# start of RECORDED DATA

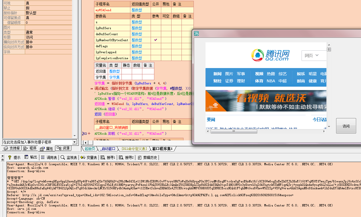Switch to the Dll命令定义表 tab
361x217 pixels.
134,149
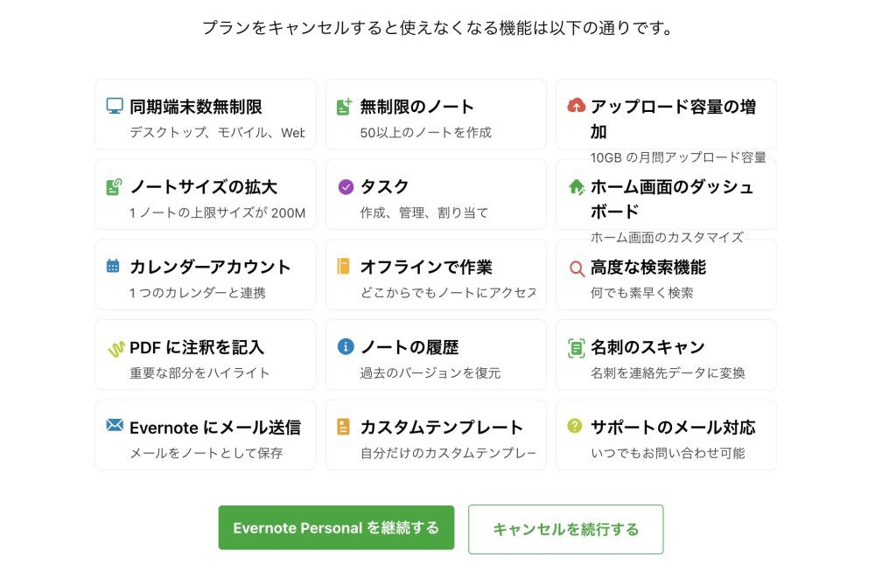Screen dimensions: 896x564
Task: Click the green home dashboard icon
Action: tap(576, 186)
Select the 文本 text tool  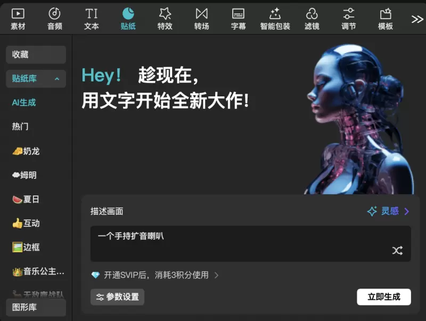coord(92,19)
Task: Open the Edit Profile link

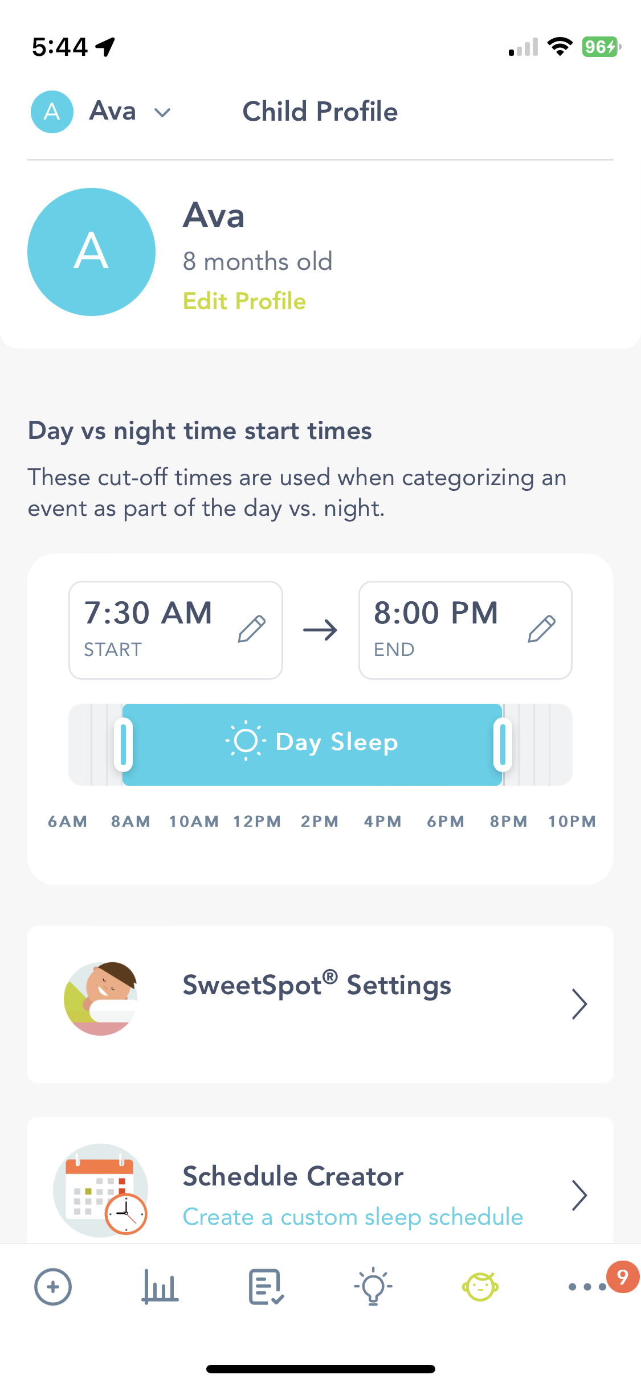Action: 244,301
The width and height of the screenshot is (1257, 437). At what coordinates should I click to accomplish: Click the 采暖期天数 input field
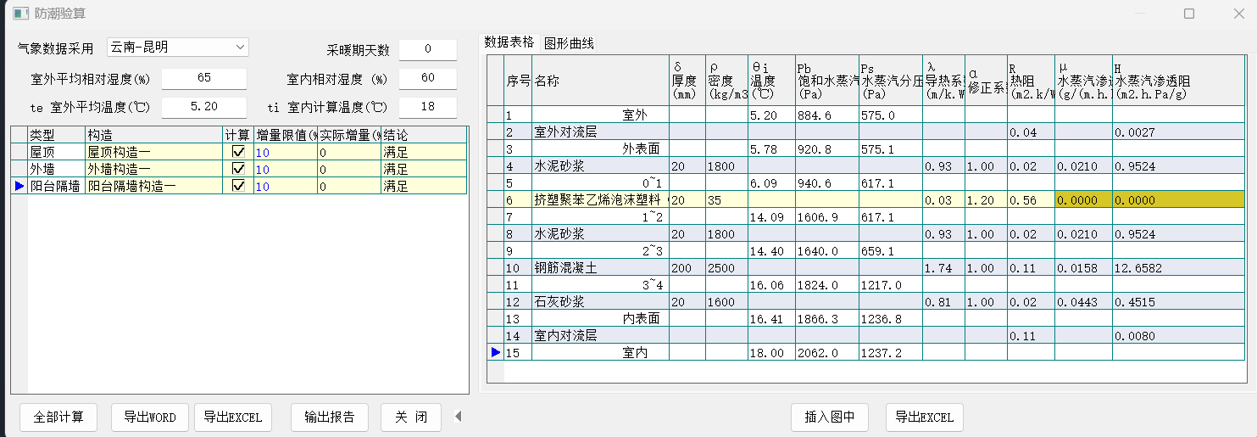coord(427,49)
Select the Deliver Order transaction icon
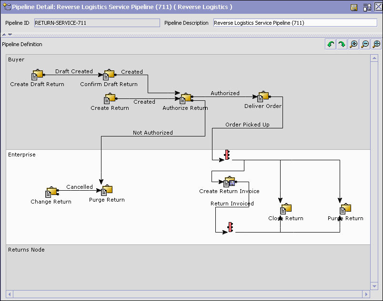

# end of RECORDED DATA

* **SET EXERCISE**:
Recast everything from the row containing "The width and" down to the final row above, both included, as a numbered list. Omit blank lines and leave out the pictures.

* **RESULT OF THIS EXERCISE**:
1. The width and height of the screenshot is (1257, 437). At what coordinates should I click to accomplish: Click the 采暖期天数 input field
2. coord(427,49)
3. Select the Deliver Order transaction icon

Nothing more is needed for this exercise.